WORK ORDER
Each entry needs to be duplicated exactly.

EXTRACTED RECORDS
------------------------------------------------------------

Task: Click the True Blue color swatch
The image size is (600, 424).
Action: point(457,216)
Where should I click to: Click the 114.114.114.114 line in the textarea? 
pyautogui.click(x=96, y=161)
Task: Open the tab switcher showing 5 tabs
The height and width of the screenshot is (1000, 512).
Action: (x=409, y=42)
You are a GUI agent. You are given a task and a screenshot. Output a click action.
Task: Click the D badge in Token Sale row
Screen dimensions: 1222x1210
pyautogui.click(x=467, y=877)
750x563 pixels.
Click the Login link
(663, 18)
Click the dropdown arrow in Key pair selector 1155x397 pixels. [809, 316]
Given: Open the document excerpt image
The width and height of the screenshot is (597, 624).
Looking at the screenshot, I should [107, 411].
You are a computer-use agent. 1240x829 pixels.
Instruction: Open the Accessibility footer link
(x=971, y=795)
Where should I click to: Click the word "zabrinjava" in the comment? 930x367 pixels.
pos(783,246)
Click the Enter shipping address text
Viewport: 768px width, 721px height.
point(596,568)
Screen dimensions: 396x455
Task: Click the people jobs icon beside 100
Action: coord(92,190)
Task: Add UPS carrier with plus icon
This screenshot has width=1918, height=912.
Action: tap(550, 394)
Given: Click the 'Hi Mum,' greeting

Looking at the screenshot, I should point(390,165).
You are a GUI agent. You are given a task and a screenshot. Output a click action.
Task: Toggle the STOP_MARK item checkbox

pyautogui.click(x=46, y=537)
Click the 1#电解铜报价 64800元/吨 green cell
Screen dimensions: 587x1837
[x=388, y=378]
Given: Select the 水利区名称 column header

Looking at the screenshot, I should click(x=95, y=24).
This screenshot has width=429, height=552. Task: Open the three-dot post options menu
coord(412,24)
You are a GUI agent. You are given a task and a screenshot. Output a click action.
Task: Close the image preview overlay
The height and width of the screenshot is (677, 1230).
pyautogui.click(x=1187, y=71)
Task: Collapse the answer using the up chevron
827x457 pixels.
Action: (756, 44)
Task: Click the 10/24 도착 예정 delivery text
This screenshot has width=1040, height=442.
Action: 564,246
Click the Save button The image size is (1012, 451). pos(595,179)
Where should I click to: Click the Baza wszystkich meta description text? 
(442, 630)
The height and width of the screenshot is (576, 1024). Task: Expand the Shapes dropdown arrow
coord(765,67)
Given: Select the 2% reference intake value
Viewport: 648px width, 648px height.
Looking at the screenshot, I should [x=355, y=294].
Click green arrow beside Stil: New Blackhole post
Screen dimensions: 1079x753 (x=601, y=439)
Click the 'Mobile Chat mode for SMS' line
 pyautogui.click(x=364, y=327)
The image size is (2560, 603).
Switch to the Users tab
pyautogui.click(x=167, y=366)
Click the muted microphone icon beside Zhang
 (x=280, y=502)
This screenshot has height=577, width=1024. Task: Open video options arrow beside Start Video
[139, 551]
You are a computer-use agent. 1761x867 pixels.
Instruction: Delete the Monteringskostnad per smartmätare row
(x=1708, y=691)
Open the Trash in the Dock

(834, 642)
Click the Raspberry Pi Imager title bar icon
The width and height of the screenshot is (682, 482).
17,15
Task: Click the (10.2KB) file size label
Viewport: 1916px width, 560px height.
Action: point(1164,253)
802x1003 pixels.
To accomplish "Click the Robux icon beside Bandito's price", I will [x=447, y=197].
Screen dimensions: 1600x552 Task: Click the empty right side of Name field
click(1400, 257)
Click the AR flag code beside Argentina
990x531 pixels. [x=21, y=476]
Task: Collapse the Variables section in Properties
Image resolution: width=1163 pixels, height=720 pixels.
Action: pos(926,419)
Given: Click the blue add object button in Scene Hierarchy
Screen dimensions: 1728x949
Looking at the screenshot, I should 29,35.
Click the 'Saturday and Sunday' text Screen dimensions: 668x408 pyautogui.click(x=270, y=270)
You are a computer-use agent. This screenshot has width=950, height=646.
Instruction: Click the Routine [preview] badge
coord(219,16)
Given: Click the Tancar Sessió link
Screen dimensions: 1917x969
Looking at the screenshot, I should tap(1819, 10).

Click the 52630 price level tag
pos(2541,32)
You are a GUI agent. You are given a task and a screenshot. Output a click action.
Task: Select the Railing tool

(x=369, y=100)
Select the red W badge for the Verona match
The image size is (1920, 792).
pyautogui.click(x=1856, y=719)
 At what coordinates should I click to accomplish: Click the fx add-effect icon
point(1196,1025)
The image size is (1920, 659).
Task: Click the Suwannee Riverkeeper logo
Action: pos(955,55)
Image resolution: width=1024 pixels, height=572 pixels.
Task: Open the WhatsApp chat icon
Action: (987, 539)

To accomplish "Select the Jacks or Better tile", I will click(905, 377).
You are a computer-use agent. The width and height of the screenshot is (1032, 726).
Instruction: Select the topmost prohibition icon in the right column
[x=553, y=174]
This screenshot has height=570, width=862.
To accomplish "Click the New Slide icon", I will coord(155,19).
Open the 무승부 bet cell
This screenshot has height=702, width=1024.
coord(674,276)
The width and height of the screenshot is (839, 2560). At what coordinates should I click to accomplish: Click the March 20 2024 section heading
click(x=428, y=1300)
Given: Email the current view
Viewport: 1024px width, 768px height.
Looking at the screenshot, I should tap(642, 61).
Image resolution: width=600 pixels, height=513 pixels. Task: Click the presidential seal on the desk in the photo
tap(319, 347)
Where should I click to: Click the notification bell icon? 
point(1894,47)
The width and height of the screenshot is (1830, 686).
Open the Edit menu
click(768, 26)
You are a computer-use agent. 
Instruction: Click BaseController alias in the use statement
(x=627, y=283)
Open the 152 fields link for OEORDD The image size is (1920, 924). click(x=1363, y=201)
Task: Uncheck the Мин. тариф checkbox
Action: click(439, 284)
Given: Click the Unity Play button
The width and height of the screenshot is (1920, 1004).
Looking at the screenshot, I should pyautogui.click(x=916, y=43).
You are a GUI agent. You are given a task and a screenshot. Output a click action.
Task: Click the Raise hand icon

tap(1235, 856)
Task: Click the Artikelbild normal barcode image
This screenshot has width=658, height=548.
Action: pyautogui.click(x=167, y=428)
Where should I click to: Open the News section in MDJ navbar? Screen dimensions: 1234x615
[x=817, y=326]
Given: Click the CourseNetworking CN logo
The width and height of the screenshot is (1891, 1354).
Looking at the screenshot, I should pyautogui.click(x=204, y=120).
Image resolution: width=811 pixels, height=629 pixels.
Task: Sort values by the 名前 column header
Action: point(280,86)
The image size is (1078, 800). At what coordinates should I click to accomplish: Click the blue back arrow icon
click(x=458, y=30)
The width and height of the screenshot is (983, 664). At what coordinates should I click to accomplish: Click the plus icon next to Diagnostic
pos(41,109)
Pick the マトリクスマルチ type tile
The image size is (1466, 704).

------------------------------------------------------------

TASK ANSWER
Task: Click the True Blue color swatch
The image size is (600, 424).
Action: point(457,216)
Where should I click to: Click the 114.114.114.114 line in the textarea? 
pyautogui.click(x=96, y=161)
Task: Open the tab switcher showing 5 tabs
The height and width of the screenshot is (1000, 512).
Action: (x=409, y=42)
You are a GUI agent. You are given a task and a screenshot. Output a click action.
Task: Click the D badge in Token Sale row
Screen dimensions: 1222x1210
pyautogui.click(x=467, y=877)
750x563 pixels.
Click the Login link
(663, 18)
Click the dropdown arrow in Key pair selector 1155x397 pixels. [809, 316]
Given: Open the document excerpt image
The width and height of the screenshot is (597, 624).
Looking at the screenshot, I should [107, 411].
You are a computer-use agent. 1240x829 pixels.
Instruction: Open the Accessibility footer link
(x=971, y=795)
Where should I click to: Click the word "zabrinjava" in the comment? 930x367 pixels.
pos(783,246)
Click the Enter shipping address text
Viewport: 768px width, 721px height.
point(596,568)
Screen dimensions: 396x455
Task: Click the people jobs icon beside 100
Action: coord(92,190)
Task: Add UPS carrier with plus icon
This screenshot has width=1918, height=912.
Action: tap(550, 394)
Given: Click the 'Hi Mum,' greeting

Looking at the screenshot, I should point(390,165).
You are a GUI agent. You are given a task and a screenshot. Output a click action.
Task: Toggle the STOP_MARK item checkbox

pyautogui.click(x=46, y=537)
Click the 1#电解铜报价 64800元/吨 green cell
Screen dimensions: 587x1837
[x=388, y=378]
Given: Select the 水利区名称 column header

Looking at the screenshot, I should click(x=95, y=24).
This screenshot has width=429, height=552. Task: Open the three-dot post options menu
coord(412,24)
You are a GUI agent. You are given a task and a screenshot. Output a click action.
Task: Close the image preview overlay
The height and width of the screenshot is (677, 1230).
pyautogui.click(x=1187, y=71)
Task: Collapse the answer using the up chevron
827x457 pixels.
Action: (756, 44)
Task: Click the 10/24 도착 예정 delivery text
This screenshot has width=1040, height=442.
Action: 564,246
Click the Save button The image size is (1012, 451). pos(595,179)
Where should I click to: Click the Baza wszystkich meta description text? 
(442, 630)
The height and width of the screenshot is (576, 1024). Task: Expand the Shapes dropdown arrow
coord(765,67)
Given: Select the 2% reference intake value
Viewport: 648px width, 648px height.
Looking at the screenshot, I should [x=355, y=294].
Click green arrow beside Stil: New Blackhole post
Screen dimensions: 1079x753 (x=601, y=439)
Click the 'Mobile Chat mode for SMS' line
 pyautogui.click(x=364, y=327)
The image size is (2560, 603).
Switch to the Users tab
pyautogui.click(x=167, y=366)
Click the muted microphone icon beside Zhang
 (x=280, y=502)
This screenshot has height=577, width=1024. Task: Open video options arrow beside Start Video
[139, 551]
You are a computer-use agent. 1761x867 pixels.
Instruction: Delete the Monteringskostnad per smartmätare row
(x=1708, y=691)
Open the Trash in the Dock

(834, 642)
Click the Raspberry Pi Imager title bar icon
The width and height of the screenshot is (682, 482).
17,15
Task: Click the (10.2KB) file size label
Viewport: 1916px width, 560px height.
Action: point(1164,253)
802x1003 pixels.
To accomplish "Click the Robux icon beside Bandito's price", I will [x=447, y=197].
Screen dimensions: 1600x552 Task: Click the empty right side of Name field
click(1400, 257)
Click the AR flag code beside Argentina
990x531 pixels. [x=21, y=476]
Task: Collapse the Variables section in Properties
Image resolution: width=1163 pixels, height=720 pixels.
Action: pos(926,419)
Given: Click the blue add object button in Scene Hierarchy
Screen dimensions: 1728x949
Looking at the screenshot, I should 29,35.
Click the 'Saturday and Sunday' text Screen dimensions: 668x408 pyautogui.click(x=270, y=270)
You are a computer-use agent. This screenshot has width=950, height=646.
Instruction: Click the Routine [preview] badge
coord(219,16)
Given: Click the Tancar Sessió link
Screen dimensions: 1917x969
Looking at the screenshot, I should tap(1819, 10).

Click the 52630 price level tag
pos(2541,32)
You are a GUI agent. You are given a task and a screenshot. Output a click action.
Task: Select the Railing tool

(x=369, y=100)
Select the red W badge for the Verona match
The image size is (1920, 792).
pyautogui.click(x=1856, y=719)
 At what coordinates should I click to accomplish: Click the fx add-effect icon
point(1196,1025)
The image size is (1920, 659).
Task: Click the Suwannee Riverkeeper logo
Action: pos(955,55)
Image resolution: width=1024 pixels, height=572 pixels.
Task: Open the WhatsApp chat icon
Action: (987, 539)

To accomplish "Select the Jacks or Better tile", I will click(905, 377).
You are a computer-use agent. The width and height of the screenshot is (1032, 726).
Instruction: Select the topmost prohibition icon in the right column
[x=553, y=174]
This screenshot has height=570, width=862.
To accomplish "Click the New Slide icon", I will coord(155,19).
Open the 무승부 bet cell
This screenshot has height=702, width=1024.
coord(674,276)
The width and height of the screenshot is (839, 2560). At what coordinates should I click to accomplish: Click the March 20 2024 section heading
click(x=428, y=1300)
Given: Email the current view
Viewport: 1024px width, 768px height.
Looking at the screenshot, I should tap(642, 61).
Image resolution: width=600 pixels, height=513 pixels. Task: Click the presidential seal on the desk in the photo
tap(319, 347)
Where should I click to: Click the notification bell icon? 
point(1894,47)
The width and height of the screenshot is (1830, 686).
Open the Edit menu
click(768, 26)
You are a computer-use agent. 
Instruction: Click BaseController alias in the use statement
(x=627, y=283)
Open the 152 fields link for OEORDD The image size is (1920, 924). click(x=1363, y=201)
Task: Uncheck the Мин. тариф checkbox
Action: click(439, 284)
Given: Click the Unity Play button
The width and height of the screenshot is (1920, 1004).
Looking at the screenshot, I should pyautogui.click(x=916, y=43).
You are a GUI agent. You are given a task and a screenshot. Output a click action.
Task: Click the Raise hand icon

tap(1235, 856)
Task: Click the Artikelbild normal barcode image
This screenshot has width=658, height=548.
Action: pyautogui.click(x=167, y=428)
Where should I click to: Open the News section in MDJ navbar? Screen dimensions: 1234x615
[x=817, y=326]
Given: Click the CourseNetworking CN logo
The width and height of the screenshot is (1891, 1354).
Looking at the screenshot, I should pyautogui.click(x=204, y=120).
Image resolution: width=811 pixels, height=629 pixels.
Task: Sort values by the 名前 column header
Action: point(280,86)
The image size is (1078, 800). At what coordinates should I click to accomplish: Click the blue back arrow icon
click(x=458, y=30)
The width and height of the screenshot is (983, 664). At what coordinates should I click to accomplish: Click the plus icon next to Diagnostic
pos(41,109)
Pick the マトリクスマルチ type tile
The image size is (1466, 704).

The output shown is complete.